___ EXCERPT

Friday, December 07, 2007

"Blogging!"

Is there a connection between the arrest of former Iranian nuclear negotiator Hossein Moussavian last May for allegedly passing on information about Iran's nuclear program to the British, and the recent National Intelligence Estimate? The New York Times reported on Dec. 5:
American intelligence agencies reversed their view about the status of Iran's nuclear weapons program after they obtained notes last summer from the deliberations of Iranian military officials involved in the weapons development program, senior intelligence and government officials said on Wednesday.
On the same day the L.A. Times reported:
According to current and former U.S. intelligence officials familiar with the matter, the information that surfaced this summer included intercepted conversations of Iranian officials discussing the country's nuclear weapons program, as well as a journal from an Iranian source that documented decisions to shut it down.
Another possible source is Ali Rez Asgari, former deputy defense minister under former Iranian President Khatami. Asgari, a rival of Iranian president Mahmoud Ahmadinejad, knew his days were numbered when Ahmadinejad won the presidency in 2005. Asgari disappeared in February while on a trip to Turkey. Whether he defected or was kidnapped by Western intelligence agents remains a mystery.

______
___ MATERIAL

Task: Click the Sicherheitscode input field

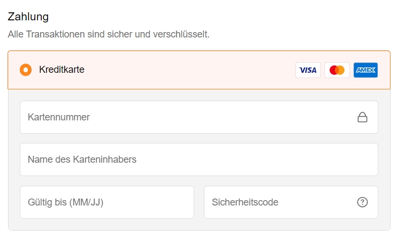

______

**THE TASK**:
Proceed with the post on Iran's nuclear program, picking up after the sentence ending "remains a mystery." The listing is separate material with no tie to the post on Iran's nuclear program.

**TASK RESULT**:
The Washington Post reported in March of this year that he was cooperating with Western intelligence. At the time U.S. and Iranian sources alike discounted Asgari's knowledge of Iran's nuclear program; Western sources highlighted his value as the senior Iranian overseeing support for Hezbollah. Iran, for its part, sought to downplay Asgari's importance. A Sunday Times article in March reported that he had been a mole for Western intelligence since 2003--about the same time that the intelligence community now asserts Iran suspended its weapons program. The sources for the article were Iranian, so this may have been simply an attempt to smear him, or an effort by Ahmadinejad's faction to reach back and undermine nuclear negotiations with Europe that effectively began, again, in '03, or to implicate his political associates still in Iran. About the same time Yedioth Aharonot reported that Mossad had orchestrated his defection. So it's just a bit easier to follow than a David Lynch film and chock full of le Carré-esque intrigue.

Moussavian was acquitted of the more serious charges brought against him, but convicted of something called "propagating against the system", for which he received a suspended sentence. Conviction for espionage could have brought a death sentence. Ahmadinejad hasn't relented, however, threatening to expose elements in the government whom he says pressured the presiding judge. Within hours of Moussavian's acquital, Ahmadinejad ally Sa’id Mortazavi, under his authority as Public Prosecutor for Tehran and something called the Islamic Revolution Tribunal (or Courts), announced that he would continue to press charges. This is all in keeping with Iran's convoluted constitution.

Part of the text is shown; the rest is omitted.